Üçüncü grup ticari davalar, yalnızca bir tarafın ticari işletmesini ilgilendiren havale, vedia ve fikri haklara ilişkin davalardır. Yukarıda açıklandığı üzere bir davanın ticari dava sayılması için kural olarak ya mutlak ticari davalar arasında yer alması ya da her iki tarafın ticari işletmesiyle ilgili bulunması gerekirken havale, vedia ve fikri haklara ilişkin davaların ticari nitelikte sayılması için yalnızca bir yanın ticari işletmesiyle ilgili olması TTK’da yeterli görülmüştür.
Yargılamaya konu somut olay ise; davanın, halefiyet kuralına göre açılmış rücuen tazminat talebine ilişkin olduğu, mahkemenin görevinin , davacının sigortalısı ile davalı arasındaki hukuki ilişkinin niteliğine göre belirlenmesi gerektiği, davalı tarafın “tacir” olmadığı, eldeki uyuşmazlığın da yukarıda tanımlanan “ticari dava ” niteliği arz etmediği , uyuşmazlığın çözümünde mahkememizin değil Bakırköy Asliye Hukuk Mahkemelerinin görevli olduğu, kamu düzeninden sayılan mahkemenin görevi hususunun HMK 114/1-c md de dava şartları arasında düzenlendiği , taraflarca ileri sürülmese bile yargılamanın her aşamasında mahkemece re’sen gözetilmesi gerektiği dikkate alınmakla mahkememizin görevsizliğine karar verilip aşağıdaki şekilde hüküm kurulmuştur.

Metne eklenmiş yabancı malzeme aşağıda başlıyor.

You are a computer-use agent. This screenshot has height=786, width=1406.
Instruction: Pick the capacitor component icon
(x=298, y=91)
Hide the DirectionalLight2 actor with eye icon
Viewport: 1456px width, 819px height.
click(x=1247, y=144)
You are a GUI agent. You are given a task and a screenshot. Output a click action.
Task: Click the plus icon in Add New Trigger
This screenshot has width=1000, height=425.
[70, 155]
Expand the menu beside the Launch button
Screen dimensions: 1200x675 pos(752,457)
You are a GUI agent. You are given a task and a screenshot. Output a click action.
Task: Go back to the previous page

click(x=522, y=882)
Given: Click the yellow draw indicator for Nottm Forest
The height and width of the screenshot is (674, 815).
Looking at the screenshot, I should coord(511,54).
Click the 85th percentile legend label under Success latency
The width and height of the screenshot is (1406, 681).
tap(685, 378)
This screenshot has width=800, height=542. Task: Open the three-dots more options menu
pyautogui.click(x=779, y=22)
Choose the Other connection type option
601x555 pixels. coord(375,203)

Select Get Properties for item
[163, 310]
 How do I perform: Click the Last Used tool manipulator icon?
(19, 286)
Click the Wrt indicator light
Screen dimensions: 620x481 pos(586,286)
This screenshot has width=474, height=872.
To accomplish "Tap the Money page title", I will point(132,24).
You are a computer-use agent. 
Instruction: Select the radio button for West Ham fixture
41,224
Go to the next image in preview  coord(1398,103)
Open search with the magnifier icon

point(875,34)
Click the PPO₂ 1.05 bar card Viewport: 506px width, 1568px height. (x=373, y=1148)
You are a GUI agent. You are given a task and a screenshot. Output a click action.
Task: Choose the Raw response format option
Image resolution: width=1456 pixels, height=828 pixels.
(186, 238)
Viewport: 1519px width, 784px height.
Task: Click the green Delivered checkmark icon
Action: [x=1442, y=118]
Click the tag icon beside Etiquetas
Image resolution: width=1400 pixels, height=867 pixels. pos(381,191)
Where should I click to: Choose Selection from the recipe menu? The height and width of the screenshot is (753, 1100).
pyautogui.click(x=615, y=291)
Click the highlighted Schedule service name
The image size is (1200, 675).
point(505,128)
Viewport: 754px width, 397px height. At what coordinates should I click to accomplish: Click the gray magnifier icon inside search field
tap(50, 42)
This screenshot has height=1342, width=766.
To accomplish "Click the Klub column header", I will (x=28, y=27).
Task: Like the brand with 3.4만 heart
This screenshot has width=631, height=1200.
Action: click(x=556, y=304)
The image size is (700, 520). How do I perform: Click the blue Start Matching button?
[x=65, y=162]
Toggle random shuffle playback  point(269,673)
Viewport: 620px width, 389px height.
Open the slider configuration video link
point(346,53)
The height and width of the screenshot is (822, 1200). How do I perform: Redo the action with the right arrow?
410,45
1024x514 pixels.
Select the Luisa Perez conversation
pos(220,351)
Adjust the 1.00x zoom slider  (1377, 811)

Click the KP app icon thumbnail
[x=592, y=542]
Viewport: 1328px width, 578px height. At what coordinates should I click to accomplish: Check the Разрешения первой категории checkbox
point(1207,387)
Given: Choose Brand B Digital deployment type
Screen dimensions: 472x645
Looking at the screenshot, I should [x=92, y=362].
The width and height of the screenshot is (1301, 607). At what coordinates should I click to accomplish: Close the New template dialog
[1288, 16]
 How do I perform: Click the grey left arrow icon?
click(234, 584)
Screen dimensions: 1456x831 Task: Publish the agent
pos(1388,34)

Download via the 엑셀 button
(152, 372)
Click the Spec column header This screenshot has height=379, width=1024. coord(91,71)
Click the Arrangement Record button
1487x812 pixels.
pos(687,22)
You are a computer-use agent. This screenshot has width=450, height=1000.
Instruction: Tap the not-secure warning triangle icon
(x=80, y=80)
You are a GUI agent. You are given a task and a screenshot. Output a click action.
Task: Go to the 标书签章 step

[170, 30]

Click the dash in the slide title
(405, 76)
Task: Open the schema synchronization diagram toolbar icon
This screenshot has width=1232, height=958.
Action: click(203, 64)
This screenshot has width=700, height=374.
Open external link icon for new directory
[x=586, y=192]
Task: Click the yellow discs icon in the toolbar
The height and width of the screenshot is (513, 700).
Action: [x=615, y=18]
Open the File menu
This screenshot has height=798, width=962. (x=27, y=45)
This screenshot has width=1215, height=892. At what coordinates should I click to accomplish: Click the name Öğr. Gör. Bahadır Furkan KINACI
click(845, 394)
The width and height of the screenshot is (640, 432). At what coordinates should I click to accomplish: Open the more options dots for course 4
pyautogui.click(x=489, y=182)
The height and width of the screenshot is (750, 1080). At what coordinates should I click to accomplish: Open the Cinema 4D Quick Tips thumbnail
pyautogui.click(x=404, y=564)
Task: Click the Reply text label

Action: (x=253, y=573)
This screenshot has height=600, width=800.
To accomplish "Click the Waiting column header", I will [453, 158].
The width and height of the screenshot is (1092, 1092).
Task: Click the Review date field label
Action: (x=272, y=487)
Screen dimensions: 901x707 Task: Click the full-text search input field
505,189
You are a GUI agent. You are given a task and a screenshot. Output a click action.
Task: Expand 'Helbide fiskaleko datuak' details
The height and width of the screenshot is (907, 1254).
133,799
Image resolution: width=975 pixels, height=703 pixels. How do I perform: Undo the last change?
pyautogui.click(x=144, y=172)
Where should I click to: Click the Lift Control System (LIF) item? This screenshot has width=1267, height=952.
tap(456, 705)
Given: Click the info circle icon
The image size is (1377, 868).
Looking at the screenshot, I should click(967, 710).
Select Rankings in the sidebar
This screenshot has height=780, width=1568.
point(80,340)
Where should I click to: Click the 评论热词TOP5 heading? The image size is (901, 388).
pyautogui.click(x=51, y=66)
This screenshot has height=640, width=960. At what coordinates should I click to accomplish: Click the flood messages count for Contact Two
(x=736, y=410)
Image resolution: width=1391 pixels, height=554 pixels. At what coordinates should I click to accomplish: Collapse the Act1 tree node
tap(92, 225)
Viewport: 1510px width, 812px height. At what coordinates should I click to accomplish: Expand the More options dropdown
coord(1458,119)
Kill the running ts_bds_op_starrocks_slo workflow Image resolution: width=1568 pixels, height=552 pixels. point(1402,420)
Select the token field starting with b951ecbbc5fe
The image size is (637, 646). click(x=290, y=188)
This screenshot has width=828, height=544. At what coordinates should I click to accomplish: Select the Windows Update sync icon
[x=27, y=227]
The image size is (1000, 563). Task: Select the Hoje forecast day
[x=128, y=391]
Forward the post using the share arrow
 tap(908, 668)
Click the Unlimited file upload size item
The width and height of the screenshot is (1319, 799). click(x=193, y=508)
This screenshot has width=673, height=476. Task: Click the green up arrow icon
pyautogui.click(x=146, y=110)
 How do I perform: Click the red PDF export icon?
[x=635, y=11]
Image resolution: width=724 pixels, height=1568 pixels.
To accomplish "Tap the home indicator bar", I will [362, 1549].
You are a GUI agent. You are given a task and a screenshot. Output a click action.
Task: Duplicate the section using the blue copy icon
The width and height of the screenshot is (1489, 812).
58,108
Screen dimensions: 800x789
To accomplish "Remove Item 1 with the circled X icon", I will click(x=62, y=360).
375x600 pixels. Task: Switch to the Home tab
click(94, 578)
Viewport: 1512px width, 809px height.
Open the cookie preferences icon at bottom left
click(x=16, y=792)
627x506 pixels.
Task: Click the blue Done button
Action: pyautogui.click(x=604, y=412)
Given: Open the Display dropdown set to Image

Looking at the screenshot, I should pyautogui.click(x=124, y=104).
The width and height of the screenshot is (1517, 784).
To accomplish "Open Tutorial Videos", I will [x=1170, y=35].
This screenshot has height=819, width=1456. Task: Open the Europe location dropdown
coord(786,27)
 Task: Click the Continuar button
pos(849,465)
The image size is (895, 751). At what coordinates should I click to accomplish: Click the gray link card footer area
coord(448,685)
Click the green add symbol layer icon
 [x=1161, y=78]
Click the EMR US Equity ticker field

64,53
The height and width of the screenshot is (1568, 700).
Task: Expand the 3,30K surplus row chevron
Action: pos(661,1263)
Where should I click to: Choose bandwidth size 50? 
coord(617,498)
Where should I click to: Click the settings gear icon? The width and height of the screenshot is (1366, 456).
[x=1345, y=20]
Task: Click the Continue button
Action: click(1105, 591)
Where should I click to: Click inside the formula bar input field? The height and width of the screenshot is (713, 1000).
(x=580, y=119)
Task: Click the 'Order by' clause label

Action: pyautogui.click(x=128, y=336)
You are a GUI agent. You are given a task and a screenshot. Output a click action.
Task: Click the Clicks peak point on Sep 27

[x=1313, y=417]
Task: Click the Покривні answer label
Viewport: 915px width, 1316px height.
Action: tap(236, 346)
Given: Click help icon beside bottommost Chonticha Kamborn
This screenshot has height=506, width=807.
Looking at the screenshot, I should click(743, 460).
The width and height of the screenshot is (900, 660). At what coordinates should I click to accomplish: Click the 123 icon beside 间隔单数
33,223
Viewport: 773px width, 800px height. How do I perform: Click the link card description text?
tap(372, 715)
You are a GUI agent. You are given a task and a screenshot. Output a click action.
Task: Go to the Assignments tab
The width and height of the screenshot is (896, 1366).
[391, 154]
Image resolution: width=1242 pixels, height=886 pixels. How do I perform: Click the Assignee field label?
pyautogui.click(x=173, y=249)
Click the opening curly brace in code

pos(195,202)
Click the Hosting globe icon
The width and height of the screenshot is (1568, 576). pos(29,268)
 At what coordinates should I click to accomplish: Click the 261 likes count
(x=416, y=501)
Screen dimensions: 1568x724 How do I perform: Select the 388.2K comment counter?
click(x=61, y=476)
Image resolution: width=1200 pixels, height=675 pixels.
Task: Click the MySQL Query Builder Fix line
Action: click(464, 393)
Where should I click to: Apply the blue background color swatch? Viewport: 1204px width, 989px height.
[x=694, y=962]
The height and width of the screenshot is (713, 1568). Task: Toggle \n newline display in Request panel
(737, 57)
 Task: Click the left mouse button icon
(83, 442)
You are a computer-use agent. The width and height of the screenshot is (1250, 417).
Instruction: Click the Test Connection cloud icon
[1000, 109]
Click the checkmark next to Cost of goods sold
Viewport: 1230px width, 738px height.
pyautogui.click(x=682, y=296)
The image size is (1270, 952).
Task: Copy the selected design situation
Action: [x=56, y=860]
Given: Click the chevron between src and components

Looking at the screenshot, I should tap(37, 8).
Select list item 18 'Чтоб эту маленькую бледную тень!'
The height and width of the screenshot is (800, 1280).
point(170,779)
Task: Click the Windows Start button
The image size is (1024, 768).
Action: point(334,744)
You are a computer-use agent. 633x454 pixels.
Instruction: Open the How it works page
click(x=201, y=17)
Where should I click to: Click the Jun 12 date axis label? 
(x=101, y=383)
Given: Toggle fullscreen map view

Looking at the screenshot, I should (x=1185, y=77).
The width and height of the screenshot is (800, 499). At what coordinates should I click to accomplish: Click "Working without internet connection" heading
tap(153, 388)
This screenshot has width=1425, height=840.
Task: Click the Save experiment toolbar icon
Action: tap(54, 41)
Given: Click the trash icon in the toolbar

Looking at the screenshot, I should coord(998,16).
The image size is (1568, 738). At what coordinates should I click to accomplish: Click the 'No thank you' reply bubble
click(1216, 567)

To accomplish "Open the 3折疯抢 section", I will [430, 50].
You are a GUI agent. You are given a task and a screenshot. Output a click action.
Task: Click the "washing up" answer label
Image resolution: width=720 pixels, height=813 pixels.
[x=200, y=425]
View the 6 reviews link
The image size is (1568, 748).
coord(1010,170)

HÜKÜM: Yukarıda açıklanan nedenlerle;
1- Mahkememizin GÖREVSİZLİĞİNE, Bakırköy Asliye Hukuk Mahkemesi’nin görevli olduğuna,
2-6100 Sayılı HMK’nun 20. maddesi gereğince taraflardan birinin görevsizlik kararı süresi içinde kanun yoluna başvurulmayarak kesinleşmiş ise kararın kesinleştiği tarihten, kanun yoluna başvurulmuşsa bu başvurunun reddi kararının tebliğ tarihinden itibaren 2 hafta içerisinde mahkememize başvurarak dava dosyasının görevli mahkemeye gönderilmesini talep etmeleri gerektiğinin, aksi taktirde mahkememizce davanın açılmamış sayılmasına karar verileceğinin ihtarına,

3-HMK’nun 20 maddesi uyarınca kararın kesinleşmesini müteakip yasal iki haftalık sürede talepte bulunulduğunda dosyanın görevli Bakırköy Asliye Mahkemesi’ne tevzi edilmek üzere Bakırköy Hukuk Mahkemeleri Tevzi Müdürlüğü’ne gönderilmesine,
4-Mahkememizce verilen görevsizlik kararının kesinleşmesinden sonra dava yetkili ve görevli mahkemede devam edilmemesi ve talep halinde yargılama giderlerinin değerlen- dirilerek HMK’ nun 331/2. maddesi gereğince bir karar verileceğinin ihtarına,
5- Yargılama gideri ve harçların nihai karar ile birlikte değerlendirilmesine dair,

Davacı vekili ile davalı vekilinin yüzüne karşı tebliğden itibaren 15 gün içinde yargıtaya gönderilmek üzere mahkememize hitaben yazılacak dilekçe ile temyiz yolu açık olarak verilen karar açıkça okunup usulen anlatıldı. 10/04/2018

Katip …

Hakim ….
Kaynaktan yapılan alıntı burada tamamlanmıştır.